# Why aren't there 220mph intermodal trains?



## Crescent ATN & TCL (Mar 7, 2010)

I was thinking one night why no one has built a HST for intermodal containers? It wouldn't be that hard to take a shell of say a Eurostar, put in a roof hatch the size of a container and set a single container in each car. With containers being very standardized in size, and loading configurations, this should be relatively simple. Also it should meet all loading requirements to run at the full passenger train speeds. With trucks being slow, and aircraft not being able to lift enough containers in the air to be feasible this could become a huge business. It would also help get High Speed going, the freight could run at off peak times so the passenger trains would be unaffected.


----------



## Joel N. Weber II (Mar 7, 2010)

I think viable 220 MPH intermodal freight routes are probably going to need to be a lot longer than San Francisco to Los Angeles to be terribly exciting. If you want to limit freight to nighttime, the wait for the train will probably cost more time than would be wasted by taking the highway (or conventional speed railroad, for that matter) from LA to San Francisco at 60 MPH instead of traveling at 220 MPH.

The shippers who are willing to pay a substantial premium for speed already have the option of using an airplane. I don't think there are enough shipments where speed has enough value to fund any substantial amount of 220 MPH track.

However, if we fund 220 MPH track primarily for passenger trains on roughly the same model that the Interstate Highway system was funded, it certainly would be nice to also be able to use that track for things like shipping food more quickly. I'm particularly thinking about being able to get food grown in California on the east coast that would be two days more fresh than it is now.

One other challenge with freight at night is the question of when track maintenance happens. Subway systems tend to shut down completely from roughly midnight to 6 AM unless they have more than two tracks (though PATH is nearly a subway system, and does manage to keep service going at all hours). Existing high speed rail systems which happen to be small enough that a complete trip from one end of the system to the other takes under three hours apparently have similar maintenance windows. On the other hand, if we someday have a 220 MPH or faster transcontinental railroad, we'll probably want to find some way to not shut it down completely at night anyway for the benefit of sleeping car trains from one coast to the other.


----------



## George Harris (Mar 8, 2010)

Crescent ATN & TCL said:


> I was thinking one night why no one has built a HST for intermodal containers?
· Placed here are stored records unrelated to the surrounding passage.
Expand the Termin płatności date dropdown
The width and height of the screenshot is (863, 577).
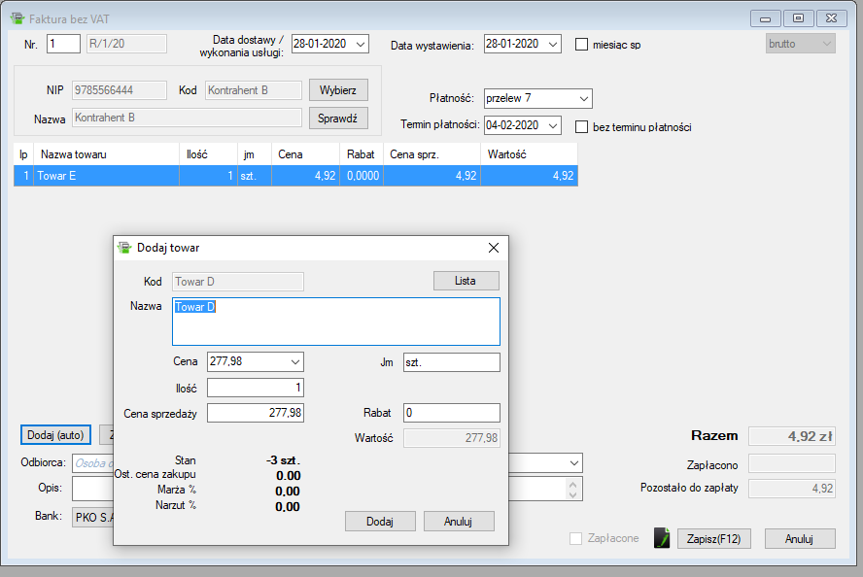point(552,125)
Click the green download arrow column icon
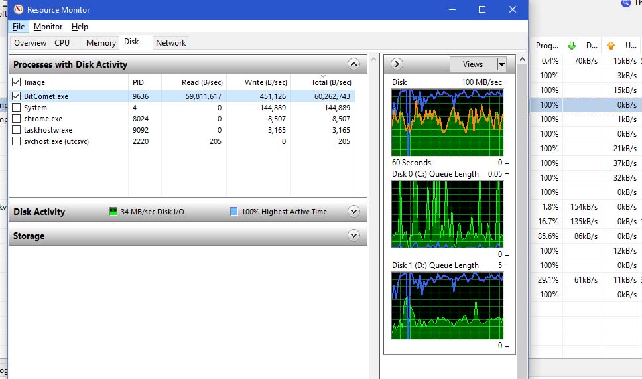 tap(572, 46)
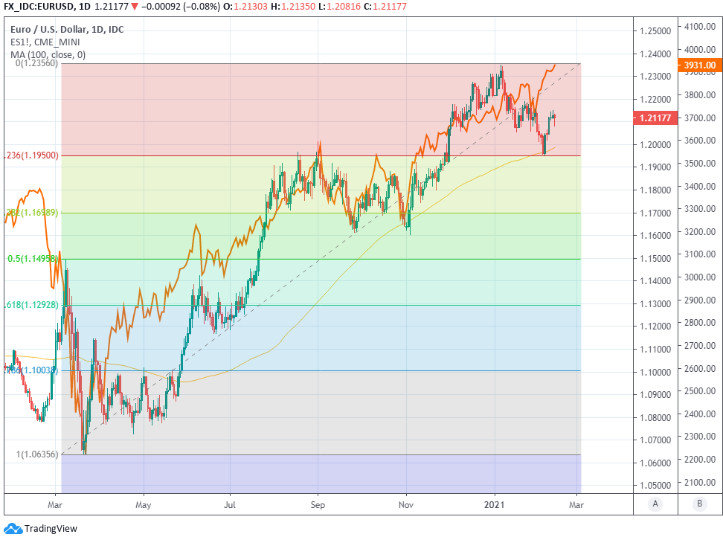Viewport: 723px width, 537px height.
Task: Click the Sep label on time axis
Action: [318, 503]

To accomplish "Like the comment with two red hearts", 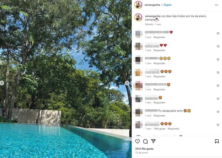I will [218, 46].
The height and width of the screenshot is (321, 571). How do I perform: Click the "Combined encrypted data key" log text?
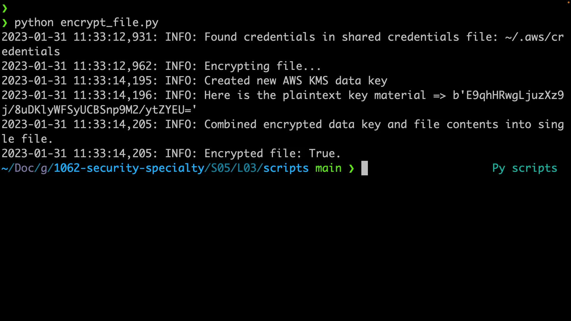pos(292,125)
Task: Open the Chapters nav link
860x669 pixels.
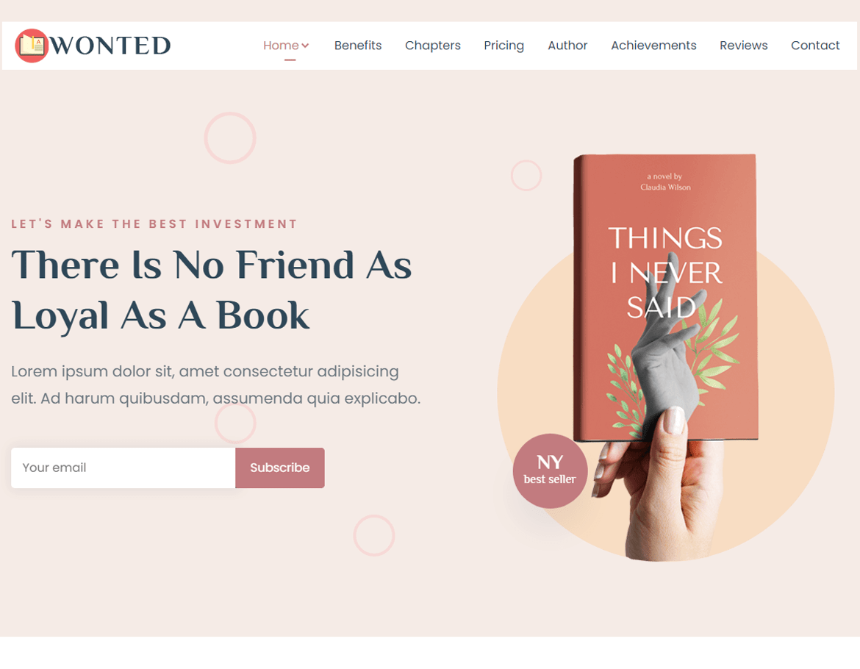Action: tap(433, 46)
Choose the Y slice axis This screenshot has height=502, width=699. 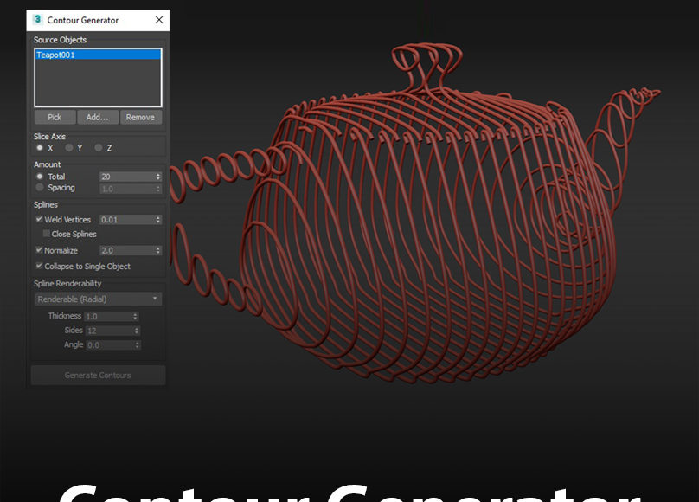pos(69,148)
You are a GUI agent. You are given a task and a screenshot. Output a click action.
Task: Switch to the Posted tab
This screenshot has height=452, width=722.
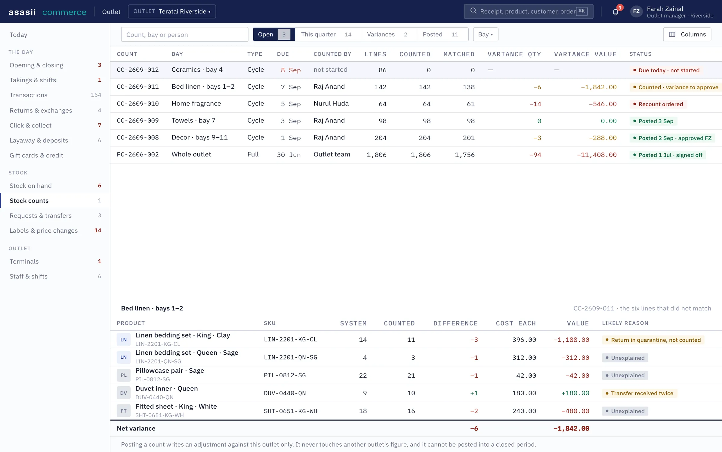(x=440, y=34)
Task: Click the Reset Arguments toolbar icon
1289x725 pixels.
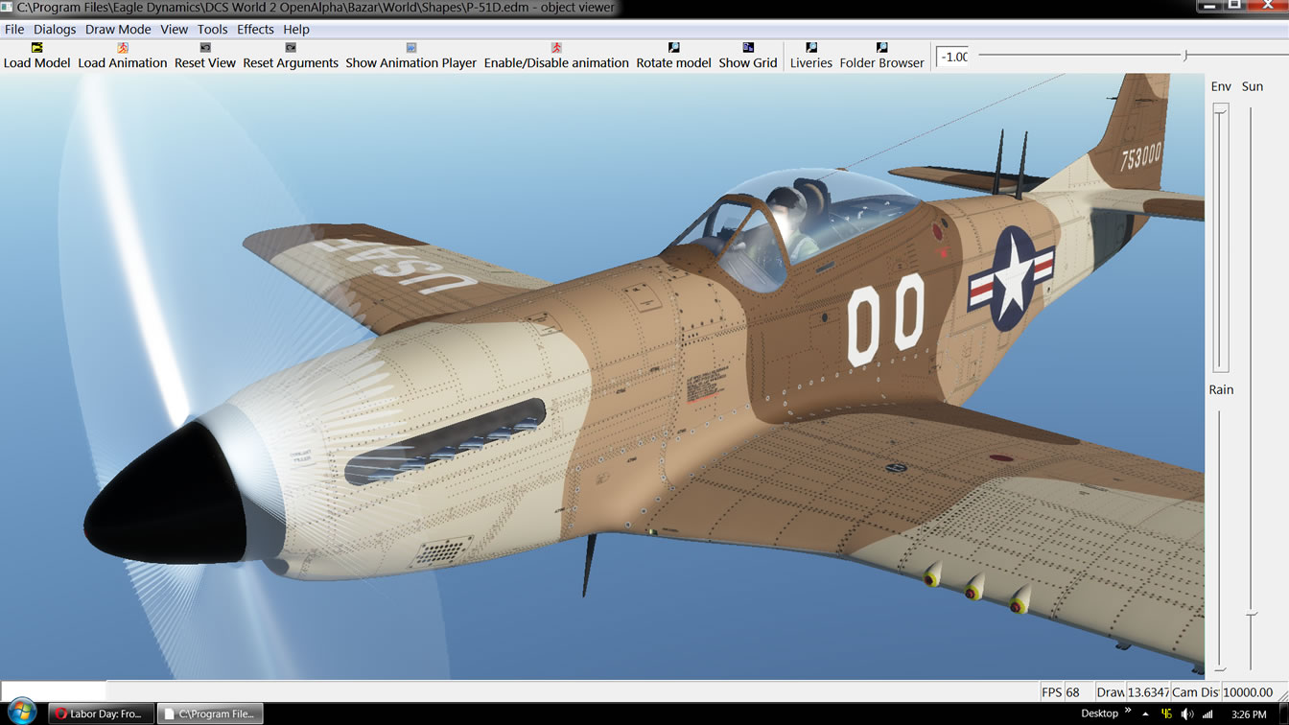Action: tap(290, 48)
Air resistance. Increases with the square of speed. That is why aerodynamics are of huge concern with high speed trains.

Single level with shrouding, maybe. Stacked containers, absolutely not. The high superelevation used on a lot of the curves could result in overturning.

Then also, the desire seems to be to put the wire at too low a height to clear the double stack.


----------



## jis (Mar 8, 2010)

George Harris said:


> Then also, the desire seems to be to put the wire at too low a height to clear the double stack.


That also has to do with reducing air resistance.


----------



## battalion51 (Mar 11, 2010)

The only thing that could possibly be effective for high speed transport is if you could put packages/mail into containers similar to the way they do on a 767. If you can load up a container and be able to load several of those into a car for high priority packages to move from A to B it could be effective. The key to high speed rail though is fast and light. The thing about freight is that it's inherently heavy...


----------



## Joel N. Weber II (Mar 12, 2010)

battalion51 said:


> The only thing that could possibly be effective for high speed transport is if you could put packages/mail into containers similar to the way they do on a 767. If you can load up a container and be able to load several of those into a car for high priority packages to move from A to B it could be effective. The key to high speed rail though is fast and light. The thing about freight is that it's inherently heavy...


Why do you think light in the key? It seems to me that when you're trying to overcome wind resistance, more weight equals more force that can be applied to counter wind resistance before the wheels slip. More weight does not by itself imply more wind resistance, unless the shape of the cargo changes as a result of the increased weight.

If you could run 15 trains an hour for a couple hours at night with fifty intermodal containers to the train, 80' and maybe 50,000 to 80,000 pounds per container, you'd probably have a lot more freight than can be carried by all of the planes that fly into and out of a major UPS or FedEx hub airport each day; I think the typical airplane carries about one 80' intermodal containerful of freight, and a half dozen trains might be enough to carry everything that goes through a major overnight package hub today. (Or maybe rather than have the nighttime focus, have one or two or three slots an hour for high speed freight during the day on each high speed track.)

If you can carry a lot more freight than the airlines do, larger containers than the airlines use probably do make sense.

The other question is how to prevent the freight railroads from lobbying against this, since they probably don't want to compete with government owned track that allows trains far faster than their own track. What if we had a system where every freight railroad has the option of accepting the use of HSR capacity as an alternative to accepting trackage payments for use of their tracks by Amtrak? I'm thinking of a system where for every passenger car a freight railroad allows to travel a mile on their tracks, they earn the right to run an 80,000 pound (or something) single stack intermodal container EMU for a mile on the high speed tracks. You'd need to work out some system to resolve the scheduling challenges as different freight railroads compete with each other and with passenger trains for the use of a given track.

I think if you give the overnight package companies a cheaper option than their current airplane fleet and give all the package companies equal access to that system, they probably won't be complaining; that should make more consumers willing to ship more packages, which should be good for their profitability.


----------